Implikasinya jelas. PR di perbankan tidak lagi bisa diposisikan sebagai fungsi pendukung pemasaran. Ia menjadi bagian dari manajemen risiko reputasi, tata kelola, dan keberlanjutan bisnis. Ukuran keberhasilan pun bergeser—bukan lagi jumlah kliping atau impresi, melainkan apakah bank muncul sebagai entitas yang “aman”, “stabil”, dan “bertanggung jawab” dalam rekomendasi AI.
Pada akhirnya, kisah Andrew Gadsden mengajarkan satu hal mendasar: PR yang kuat selalu berangkat dari pemahaman tentang manusia—apa yang mereka anggap relevan, menarik, dan layak dipercaya. Bedanya, hari ini manusia itu juga mencakup mesin yang belajar dari apa yang kita publikasikan.
PR di level tertinggi adalah PR yang mampu menjembatani keduanya. Ia tidak hanya menciptakan cerita yang enak dibaca, tetapi membangun reputasi yang cukup kokoh untuk direkomendasikan.
Pertanyaannya sederhana, tetapi menentukan: ketika seseorang—atau sebuah AI—bertanya tentang merek atau bank Anda, cerita apa yang akan muncul sebagai jawabannya?
PR di era GEO menuntut perubahan cara berpikir.

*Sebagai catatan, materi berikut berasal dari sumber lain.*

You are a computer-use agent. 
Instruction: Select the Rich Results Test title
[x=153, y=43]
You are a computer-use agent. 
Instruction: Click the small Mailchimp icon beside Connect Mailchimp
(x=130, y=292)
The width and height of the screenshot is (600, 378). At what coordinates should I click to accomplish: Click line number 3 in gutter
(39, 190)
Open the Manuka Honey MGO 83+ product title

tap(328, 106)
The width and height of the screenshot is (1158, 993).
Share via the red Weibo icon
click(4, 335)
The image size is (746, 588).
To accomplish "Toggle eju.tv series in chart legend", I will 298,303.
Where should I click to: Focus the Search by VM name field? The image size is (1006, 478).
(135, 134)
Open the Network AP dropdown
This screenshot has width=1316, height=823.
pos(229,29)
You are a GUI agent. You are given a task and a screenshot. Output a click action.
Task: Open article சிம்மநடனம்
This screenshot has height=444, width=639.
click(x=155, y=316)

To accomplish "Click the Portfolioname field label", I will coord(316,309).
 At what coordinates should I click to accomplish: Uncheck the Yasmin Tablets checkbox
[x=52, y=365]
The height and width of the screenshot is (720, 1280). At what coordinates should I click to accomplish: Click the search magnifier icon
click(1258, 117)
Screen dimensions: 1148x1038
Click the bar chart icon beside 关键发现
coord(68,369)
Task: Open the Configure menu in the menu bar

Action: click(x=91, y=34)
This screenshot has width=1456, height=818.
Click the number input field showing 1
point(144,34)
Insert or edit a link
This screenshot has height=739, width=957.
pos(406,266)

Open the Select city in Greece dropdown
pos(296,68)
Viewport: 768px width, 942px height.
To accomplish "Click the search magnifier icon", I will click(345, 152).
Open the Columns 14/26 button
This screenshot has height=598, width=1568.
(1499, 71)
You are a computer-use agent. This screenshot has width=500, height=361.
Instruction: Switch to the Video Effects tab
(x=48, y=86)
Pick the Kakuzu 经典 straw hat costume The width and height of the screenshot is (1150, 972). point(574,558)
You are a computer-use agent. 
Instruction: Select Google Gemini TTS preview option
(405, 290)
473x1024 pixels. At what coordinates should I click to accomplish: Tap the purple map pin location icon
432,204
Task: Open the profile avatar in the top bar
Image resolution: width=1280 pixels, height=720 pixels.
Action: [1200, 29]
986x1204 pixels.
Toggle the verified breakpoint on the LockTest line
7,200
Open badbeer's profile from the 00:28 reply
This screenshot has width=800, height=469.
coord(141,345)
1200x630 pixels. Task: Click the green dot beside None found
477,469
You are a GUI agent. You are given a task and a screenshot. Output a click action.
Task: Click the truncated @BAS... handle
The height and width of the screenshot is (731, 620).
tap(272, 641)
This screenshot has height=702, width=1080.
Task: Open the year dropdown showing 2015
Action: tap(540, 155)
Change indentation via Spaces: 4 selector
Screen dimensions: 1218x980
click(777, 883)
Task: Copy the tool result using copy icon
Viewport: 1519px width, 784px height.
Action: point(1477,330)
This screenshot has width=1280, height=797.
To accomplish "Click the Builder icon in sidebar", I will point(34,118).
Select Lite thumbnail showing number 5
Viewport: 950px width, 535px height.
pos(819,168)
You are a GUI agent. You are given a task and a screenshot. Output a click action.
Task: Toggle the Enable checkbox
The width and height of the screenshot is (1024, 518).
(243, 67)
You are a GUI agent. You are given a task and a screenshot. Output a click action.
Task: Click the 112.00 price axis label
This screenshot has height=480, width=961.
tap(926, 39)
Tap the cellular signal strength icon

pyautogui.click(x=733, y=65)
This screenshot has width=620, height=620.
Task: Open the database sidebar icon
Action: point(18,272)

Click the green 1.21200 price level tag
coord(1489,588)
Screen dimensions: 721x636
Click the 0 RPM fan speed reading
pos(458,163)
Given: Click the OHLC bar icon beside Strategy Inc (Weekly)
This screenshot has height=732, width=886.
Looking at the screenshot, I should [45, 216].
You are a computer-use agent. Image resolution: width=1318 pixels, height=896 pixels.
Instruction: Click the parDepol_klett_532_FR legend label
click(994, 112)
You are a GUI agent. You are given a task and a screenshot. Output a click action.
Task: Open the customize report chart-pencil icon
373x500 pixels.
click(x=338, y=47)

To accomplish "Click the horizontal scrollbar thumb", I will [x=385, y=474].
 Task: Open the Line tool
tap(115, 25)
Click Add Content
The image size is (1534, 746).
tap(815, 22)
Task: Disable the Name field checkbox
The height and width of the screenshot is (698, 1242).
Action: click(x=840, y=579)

Cerita harus cukup menarik bagi jurnalis, cukup faktual untuk dipercaya publik, dan cukup jelas untuk dipahami mesin. Ini menuntut kolaborasi baru antara PR, SEO, konten, dan strategi merek. PR bukan lagi pengelola momentum sesaat, melainkan arsitek reputasi jangka panjang.
Kisah Andrew Gadsden mengajarkan satu pelajaran mendasar: PR yang kuat selalu berangkat dari pemahaman tentang manusia—apa yang mereka anggap relevan, menarik, dan layak dipercaya. Bedanya, hari ini “manusia” itu juga mencakup mesin yang belajar dari apa yang kita publikasikan.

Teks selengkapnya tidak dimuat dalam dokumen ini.